Он обернулся к люберецким, ближе всего к нему огромной мраморной глыбой у стены стоял непробиваемым мамонтом Архип, казаки сантиметров семь, меховая шапка в локоть высотой на голове, тренировочный костюм, коричневая кожаная куртка, которую ему в Лужниках искали два года, когда снимал, вешал на две спинки стула, в одном кармане телескопическая дубинка, во втором сигареты и нож-бабочка. Он смотрел на сержанта молча. Кавказец в подтексте словно уговаривал их не вмешиваться и от этого казался ещё более опасным. Дальше чуть ниже ростом Заяц, похожий на Кащея из «Слова пацана», только весь прокачанный, мышца прёт и мешает двигаться, ещё дальше Антон, человек со шрамом в свитере в ёлочку и зелёных джинсах. Он не подавал никаких признаков агрессии, внимательно слушал, так хищник готовится к прыжку.
— Правильно я говорю, пацаны? — спросил Шах, который всегда умел работать с личным составом. — Ромея нет, Партая нет, Цыгана нет, Тимура нет, никого от Людей на положении, город стал бесхозный, один Боря остался с Фатимой! — Любера кивнули, слышали, Амирам в Москве, стал в кал синим, с головой ушёл в криминал.
— Атоса нет, — Антон подал голос, может, Ляпа и его, — ищем, и машин, и этого главмусора, как его, Розова? Чешут весь Арбат, кто их с женой в квартире. И бригады Розова нет, какой-то вирус, умерли или отравили.
— Сидоренко нет и банка, — сказал Архип, Ляпа развалил. — И особняка, и дома, и Шифмана, и начальника его охраны.
— И общака нет, и поэта, ты его отправил в Катманду, и сам хотел поехать, — добавил Заяц, он медленно засовывал руку в карман пиджака, Киллер посмотрел. Потом вынул, в руке у бригадира шелковой змеёй заблестела небольшая капроновая удавка, делал сам, дарил другим.
— Общак мы вам вернём за вычетом золота, — сказал Киллер, — на днях привезу, куда, скажите. Так кто, — он повернулся к Ляпе, — отвечать за трупы будет? Что-то больно много. Намолотил, стоишь, поясняешь.
— Пусть ВорЫ решают, — тихо ответил Ляпа, — им виднее. — Отступать ему было некуда, предъявили при по всей форме. — Звоните в Грузию Георгу.
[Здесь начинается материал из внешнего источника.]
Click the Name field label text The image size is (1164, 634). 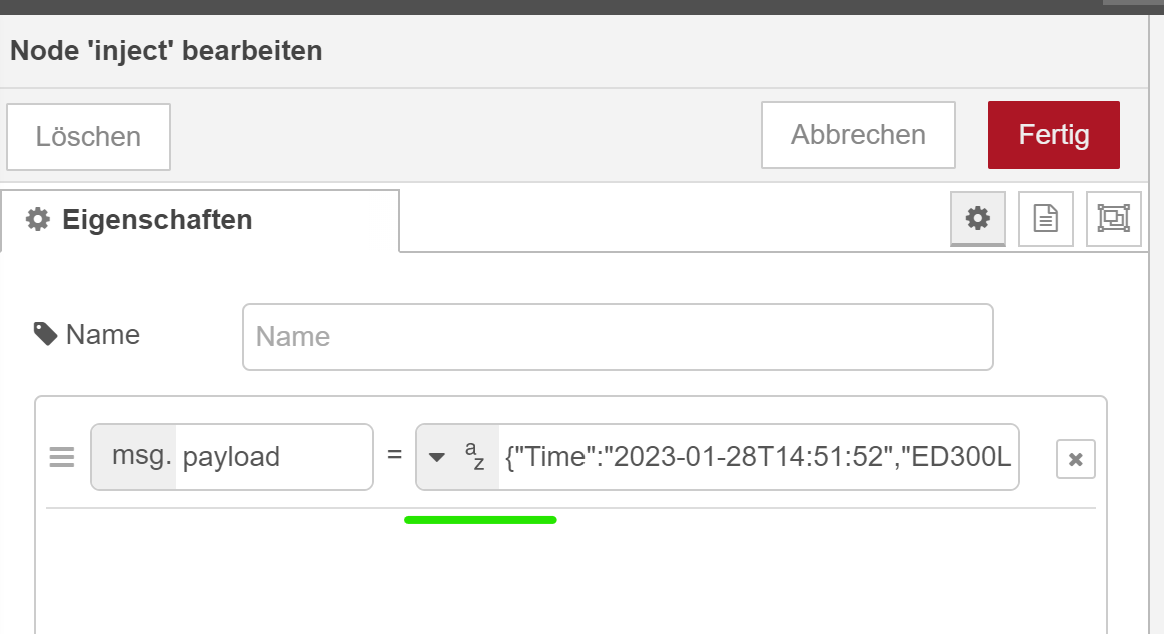[x=102, y=334]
Курдебс сицохле, рамкиани курди.
— Телефон отдай, — вдруг упрямо по-детски сказал Антон, он сжал до бела кулаки и губы, даже уши побелели. — Отдай! — Его голос задрожал, джинсы «Монтана». — Который ты отнял, будем звонить! Мужчина должен двигаться на своём, не полагаясь на чужую поддержку.
— Вот, и телефон забрал у ребят, что ж ты? Своих нету? Совсем ты, Ляп, масть потерял! Кровь на тебе людская. Если сами не решим, то и на нас, на, — он протянул ему кейс, ты ж хотел посмотреть, открывай, смотри! «Глок» и сто патронов хватит тебе? — Каждый слог снайпера был похож на удар молотка по гвоздю или руки, такие, ладонью забивают.
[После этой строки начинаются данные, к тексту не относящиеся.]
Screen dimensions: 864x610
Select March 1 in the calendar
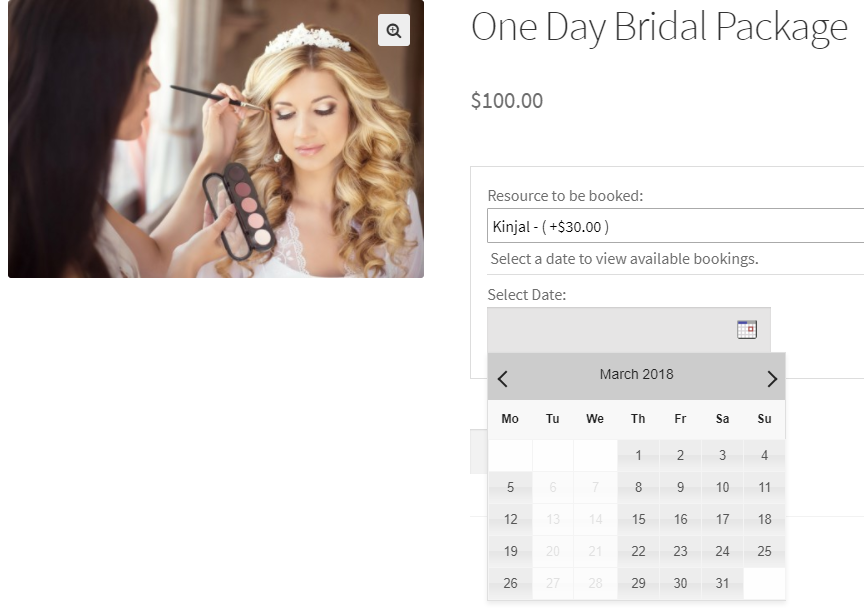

Ляпа отшатнулся от дипломата так, словно там находилась ядерная кнопка. В последнее время его фарт пошёл вкривь и вкось, злые звёзды. Киллер прыжком через стол ударил новоиспеченного крестного отца востока Москвы сбоку пыром носка по голове, маваши гери, старый жулик застыл, потом с оборота, кувыркнулся в противоположное направление, лицом вылетел в коридор соседней комнаты, дико, уныло заголосил, завыл, потом затих, в этот раз его случай, твоё значит твоё, пережёвывай. Мелькнула одна мысль: остаться в живых! (Или мёртвых.)
Шах смотрел на него своими жутковатыми чёрными глазами, как у насекомого, одни зрачки, Ляпа знал этот взгляд слишком хорошо, жалко, с ним сейчас рядом нету Шипы,
знал бы, хотя…Бывшего афганца, человека с обострённым чувством народной справедливости в постперестроечном воровском обществе нашей страны, которое погрязло в беззаконии, остановить это бы не смогло.
Иногда самый вульгарный проигрыш на фоно может с успехом заменить собой Первый концерт Чайковского, чай утром, вино в течение ночи, товарищ Киллера по отсидке Рома после освобождения подался в Москву и работал в ночном клубе «Эрмитаж», находящемся между памятником Пушкина и Петровкой, 38 ночным гардеробщиком. Насилие в те годы было в столице в духовках многочисленных ОПГ пеклось, как яблочный пирог, подобные заведения были под ним подносом, обслуживающий их персонал червивыми яблоками, такие, как Рома, в нём червяками. Забыв всё, чему учил его Шах, войдот собрал вокруг себя группу отщепенцев, отслеживая посещающих клуб молодых богатых балбесов и их подруг по квартирам, потом вламываясь к ним и нещадно грабя, уносили даже домашних животных и тапочки. Он хотел отхватить себе от этого пирога самый лакомый кусок, хоть и не лимонный.